== Data extract

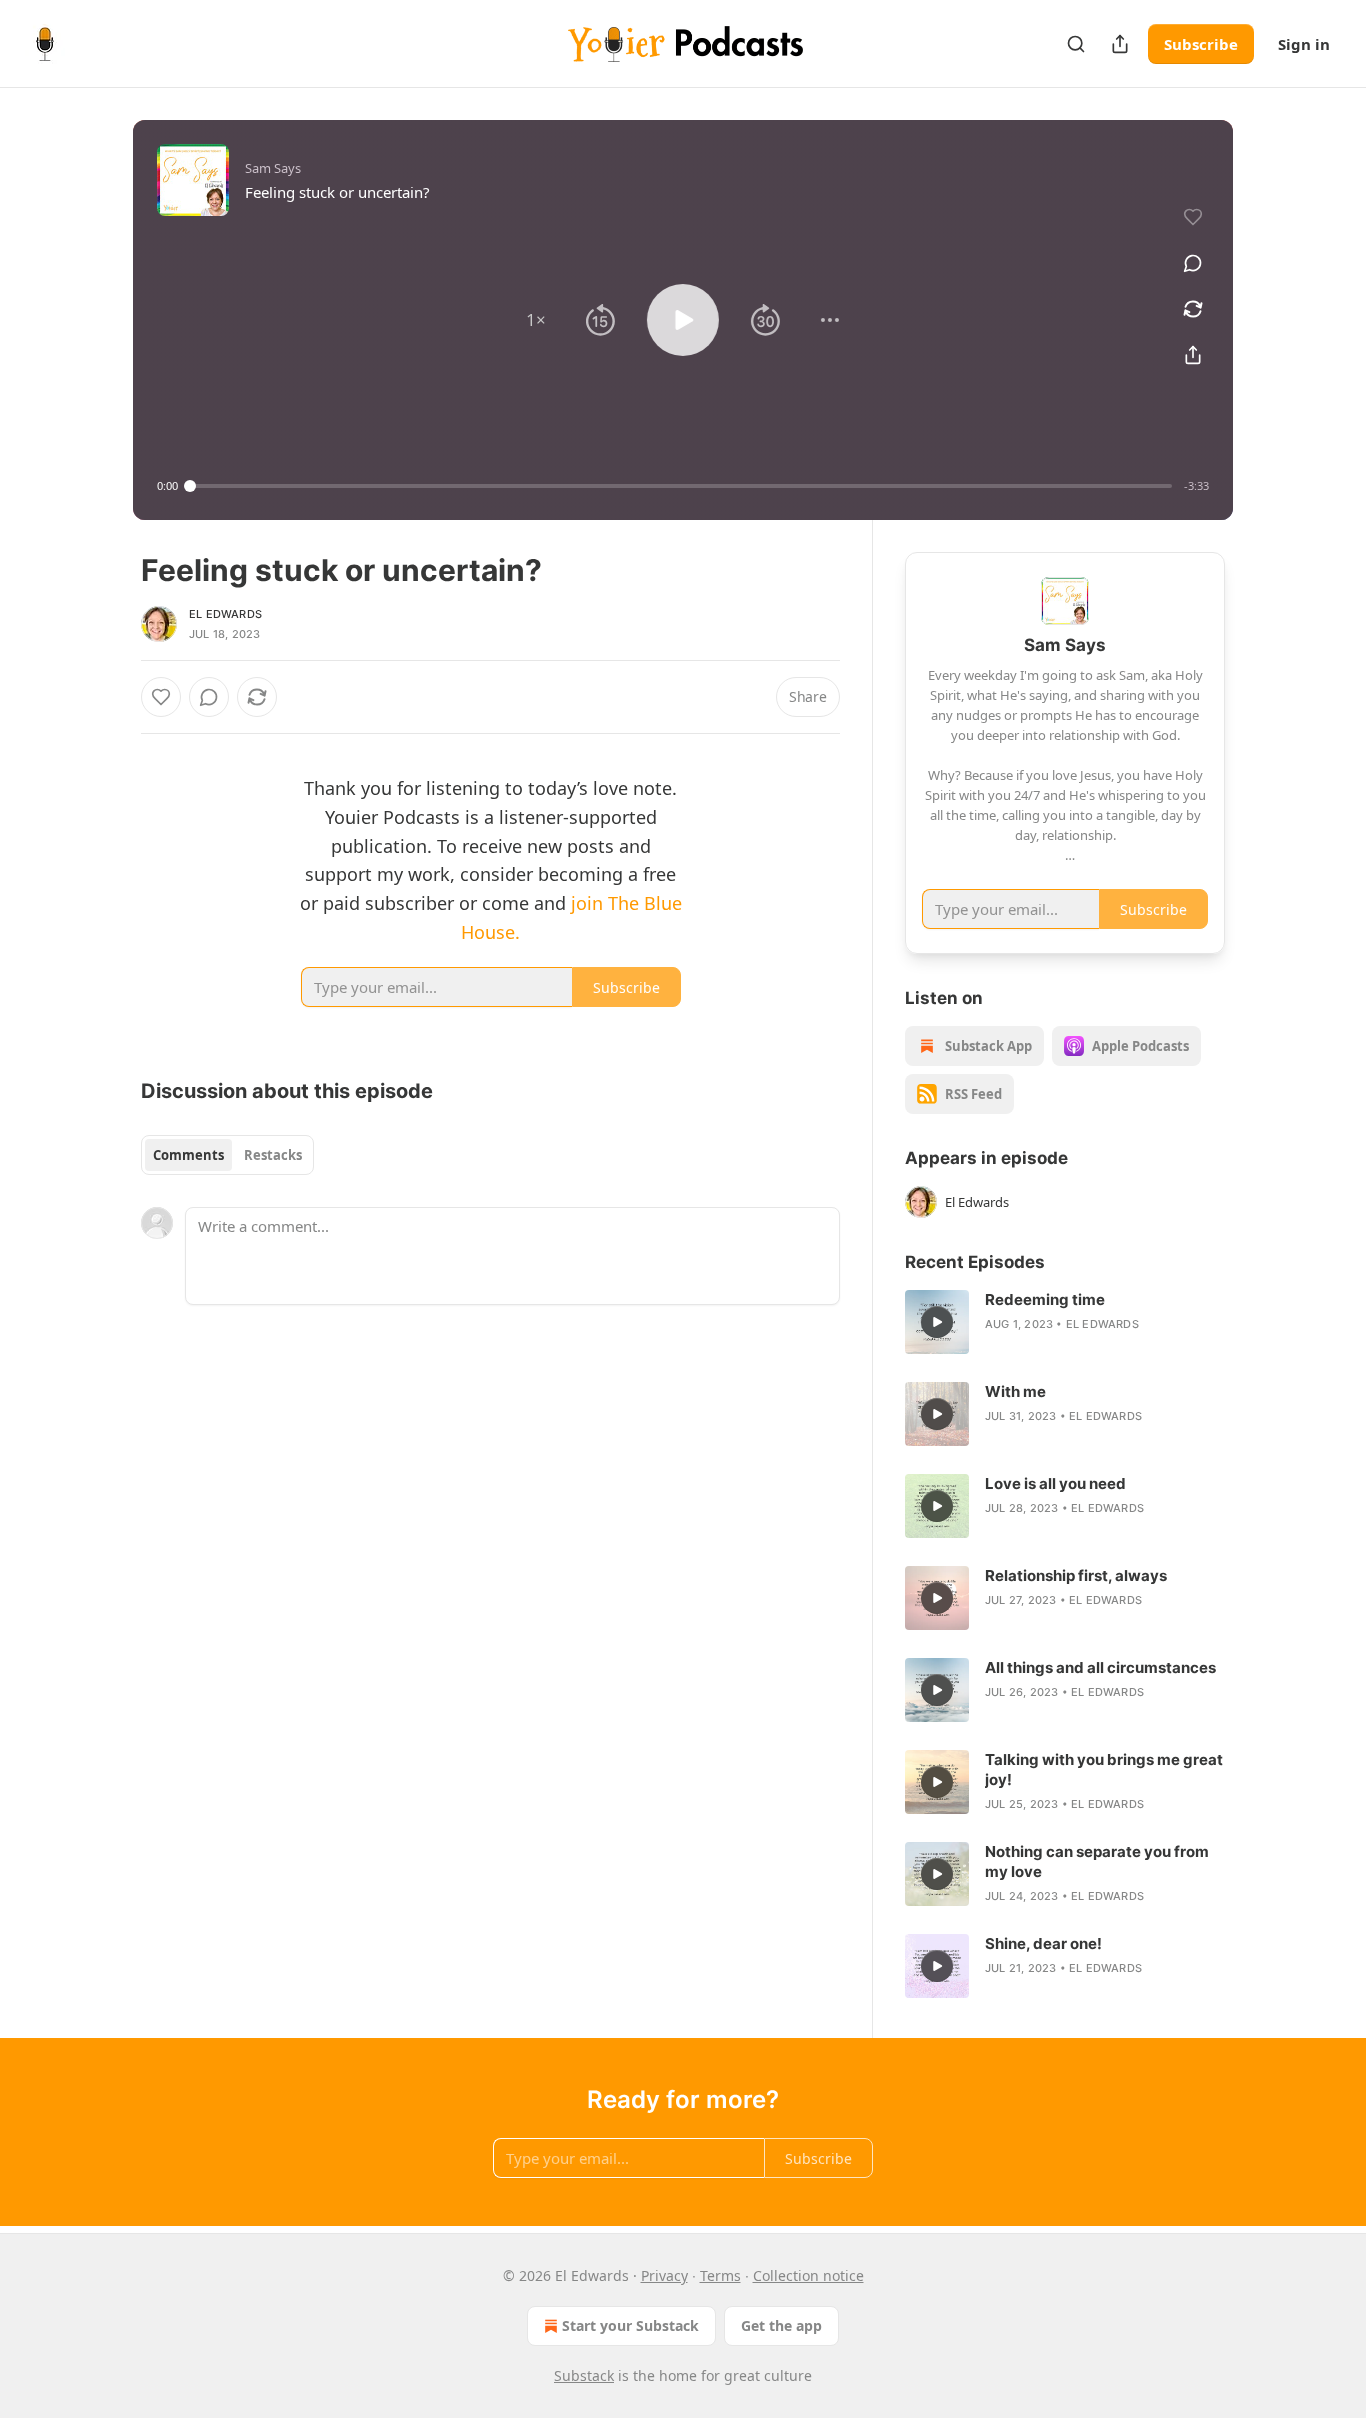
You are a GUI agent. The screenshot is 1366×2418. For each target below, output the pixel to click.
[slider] (681, 486)
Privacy (664, 2275)
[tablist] (227, 1155)
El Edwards (225, 614)
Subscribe (1201, 44)
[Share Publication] (1120, 44)
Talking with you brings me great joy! (1104, 1769)
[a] (937, 1322)
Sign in (1304, 44)
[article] (1065, 1322)
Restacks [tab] (273, 1155)
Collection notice (808, 2275)
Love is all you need (1055, 1483)
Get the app (781, 2325)
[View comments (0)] (1193, 263)
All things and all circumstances (1100, 1667)
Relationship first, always (1076, 1575)
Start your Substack (630, 2325)
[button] (536, 320)
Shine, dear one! (1043, 1943)
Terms (720, 2275)
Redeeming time (1045, 1299)
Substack (584, 2375)
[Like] (161, 697)
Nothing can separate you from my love (1097, 1861)
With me (1015, 1391)
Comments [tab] (188, 1155)
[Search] (1076, 44)
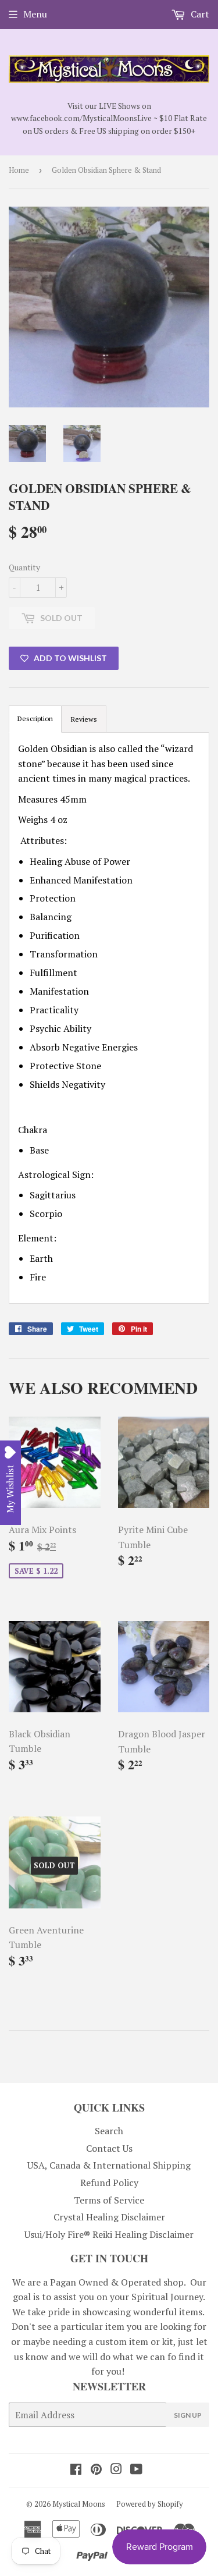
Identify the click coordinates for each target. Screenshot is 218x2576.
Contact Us (109, 2148)
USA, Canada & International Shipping (109, 2165)
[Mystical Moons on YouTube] (136, 2470)
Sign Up (188, 2415)
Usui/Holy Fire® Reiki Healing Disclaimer (109, 2234)
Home (19, 170)
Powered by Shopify (149, 2504)
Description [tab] (35, 718)
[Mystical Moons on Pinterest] (96, 2470)
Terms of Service (109, 2200)
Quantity (24, 567)
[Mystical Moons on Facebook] (76, 2470)
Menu (35, 14)
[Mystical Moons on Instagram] (116, 2470)
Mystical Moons (78, 2504)
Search (109, 2130)
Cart (198, 14)
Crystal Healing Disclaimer (109, 2216)
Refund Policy (109, 2182)
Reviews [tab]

====

=== What is being asked ===
Read the material above and copy out each line holding "target".

=== Task result ===
You are a GUI agent. The screenshot is 1366×2418. For each target below, output the pixel to click.
Identify the click coordinates for each target. Screenshot is 218x2576.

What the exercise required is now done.